Four cases in this cohort showed abnormal genomic profiles, with no recurrent abnormalities. A review of these four cases with genomic changes showed that no histologic differences were observed, but that each of these lesions had typical histology for juvenile xanthogranuloma. In addition, the profiles of two separate lesions from the same patient (JXG-1) were distinct. These findings suggest that these clonal genomic alterations were acquired secondarily, rather than occurring in the initial development of these lesions. Though limited in number, the systemic and disseminated cases showed greater genomic complexity and provide the basis to further study how copy number alterations/loss of heterozygosity correlates with staging in juvenile xanthogranuloma.

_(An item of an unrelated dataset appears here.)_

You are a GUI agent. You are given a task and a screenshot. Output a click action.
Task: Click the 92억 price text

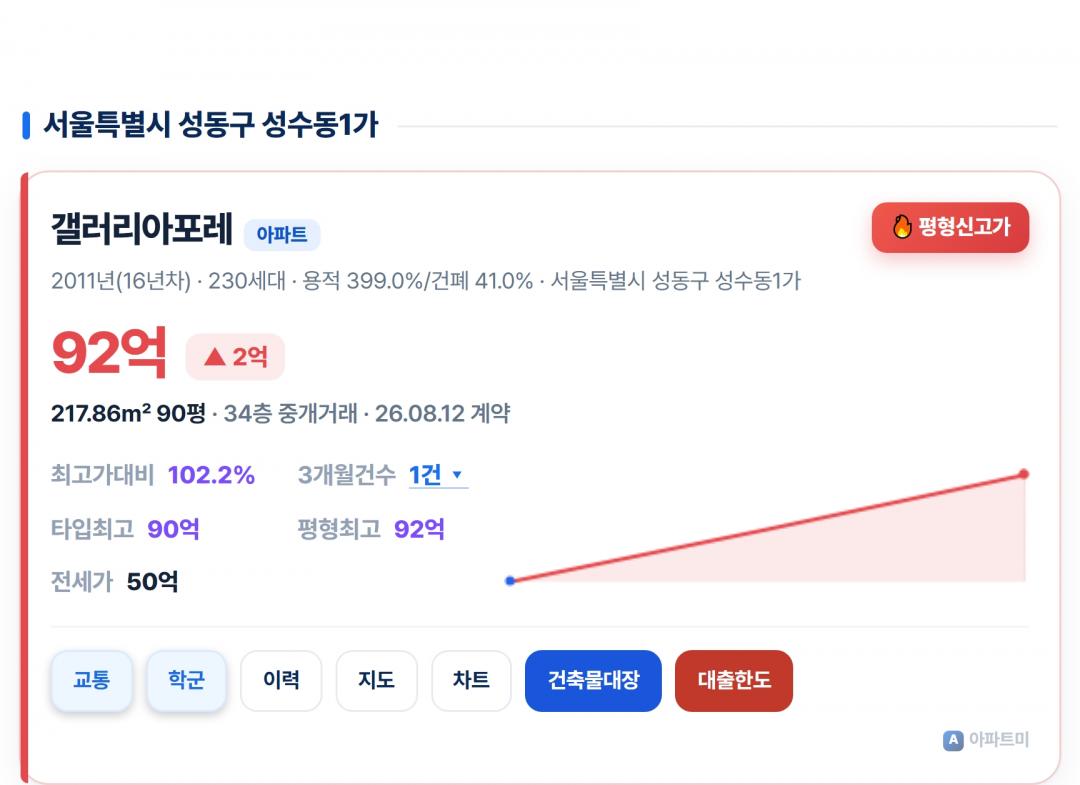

It is also important to consider cases of juvenile xanthogranuloma which occur in association with other related disorders, including juvenile myelomonocytic leukemia, Langerhans cell histiocytosis and other BRAF-mutated dendritic and histiocytic neoplasms. These cases may share immunophenotypic features with juvenile xanthogranuloma, but may have an underlying clonal relationship to neoplastic cells. For example, adults with solitary and systemic xanthogranuloma lesions may be a manifestation of Erdheim-Chester disease, and may warrant further evaluation, including testing for gain-of function mutations in BRAF, NRAS, KRAS, or MAP2K1, which are associated with Erdheim-Chester disease. Radiologic examination for typical bone features of Erdheim-Chester disease may also be of benefit. Our adult cases (JXG-2 and JXG-20) did not have available clinical or radiographic follow-up for further evaluation. Further studies of juvenile xanthogranuloma, including mutation profiles, relationship of systemic to solitary cutaneous disease and coincidence with other histiocytic/dendritic cell neoplasms is warranted.